By enabling XR publishers and developers to create course material and content on the platform, Abhishek opines that India’s strong creator economy will solve the adoption problem.

"Right now there may not be many compelling use cases for mass adoption of extended reality hardware. But Indians have always been the biggest and fastest adopters of any technology. We are the largest users of mobile-based payment systems. We also have the biggest base of content creators on YouTube. I'm confident XR content adoption will also automatically happen."

So, Abhishek does not see the seemingly high cost of XR hardware as a prohibitive factor for XR adoption in India. People would buy a product if they have an actual need for it. He cites the increase in the average cost of smartphones over the years as an example.

"Cost is perceptive. The phones which we used to buy earlier were much cheaper. Now, people don't mind spending Rs 20,000 or 30,000 for a smartphone."
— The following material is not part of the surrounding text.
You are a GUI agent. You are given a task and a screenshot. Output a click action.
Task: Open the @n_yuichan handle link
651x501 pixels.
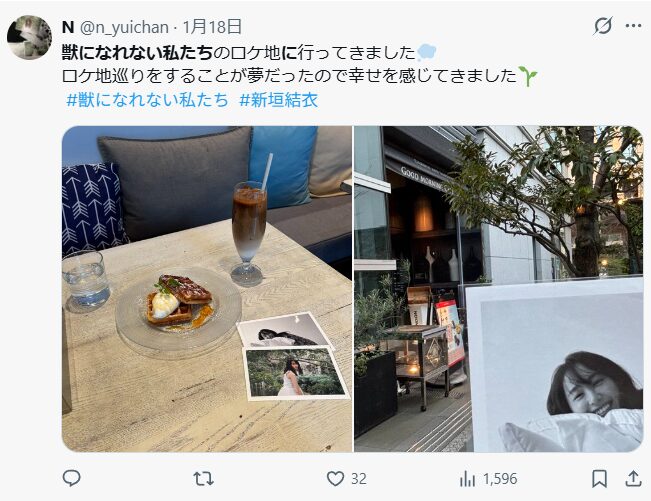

Today, Abhishek says that the trend in the industry is to make XR devices smaller and lighter and build innovative solutions for specific use cases. He believes XR adoption would give rise to a broader availability of XR hardware sporting various features in different price ranges.

"With wider adoptions of XR, there will be people ready to pay for a superior experience for their individual use cases. For example, if somebody needs a driving or cycling assistant, we would see a Google Lens type of eyewear that displays just AR textual information. Depending on the use cases, we'll see XR products in different price segments and form factors."